Alas, this has all the hallmarks of a flash-in-the-pan relief rally. Mr Musharraf, who seized power in a 1999 coup, had been a lame duck president since his allies lost elections in February.
Going quietly gives a dose of stability to the crisis-racked country but does not end political battles. The two parties that make up the ruling coalition are uneasy bedfellows. The issue of the Supreme Court, the genesis of Mr Musharraf’s downfall after he sacked the then chief justice on vague charges of misconduct, has yet to be resolved – and the two parties are at loggerheads as to how to go about it.
Hopes that Mr Musharraf’s departure leaves the government free to concentrate on the tattered economy are thus optimistic. More’s the pity. Privatisation and deregulation petered out a couple of years ago. Foreign portfolio investors took fright at the unfolding political drama and turned net sellers in November. External factors, specifically inflation, exacerbate domestic weaknesses.
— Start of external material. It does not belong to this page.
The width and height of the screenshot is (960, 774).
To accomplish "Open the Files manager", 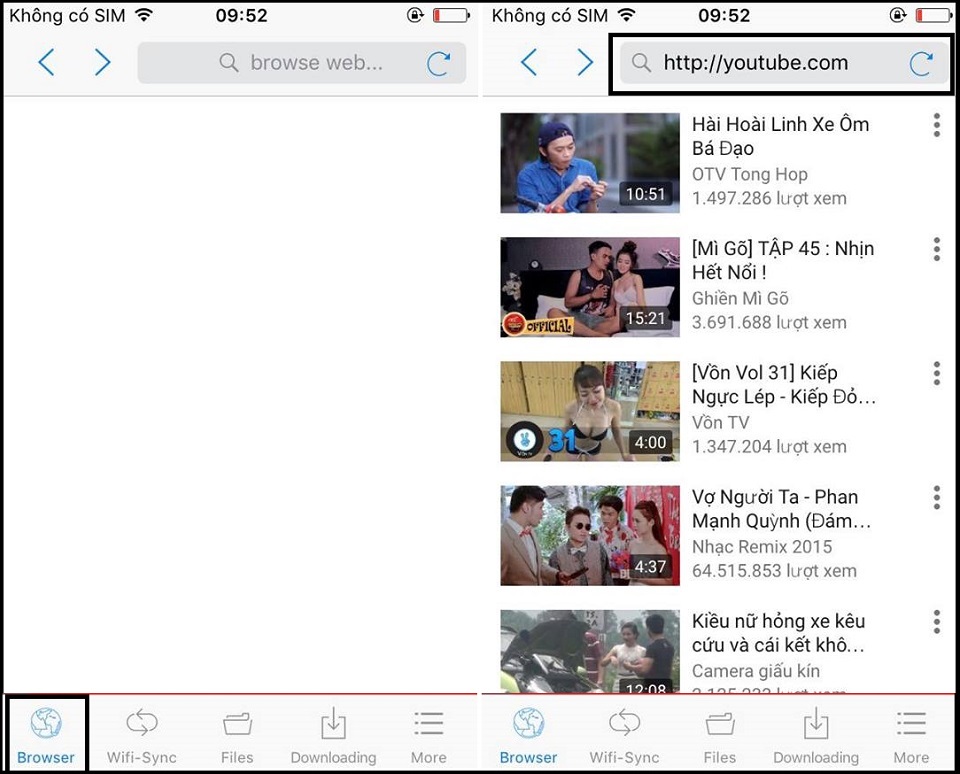I will [x=237, y=733].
Pakistan shares with its neighbours a propensity for subsidies, and higher commodities prices burn a hole in the state coffers. In the year to June 30, the fiscal deficit surged past 7 per cent of GDP, almost double the targeted level. An elevated import bill (one-third of which goes on oil) resulted in a ballooning of the trade deficit. Economic growth, which had been running at about 7 per cent, decelerated to less than 6 per cent last year. Inflation is above 20 per cent and the central bank is horribly behind the curve. Unemployment will almost certainly rise.
The Musharraf era is over but foreigners will want to see more than a new face before cranking up the investment.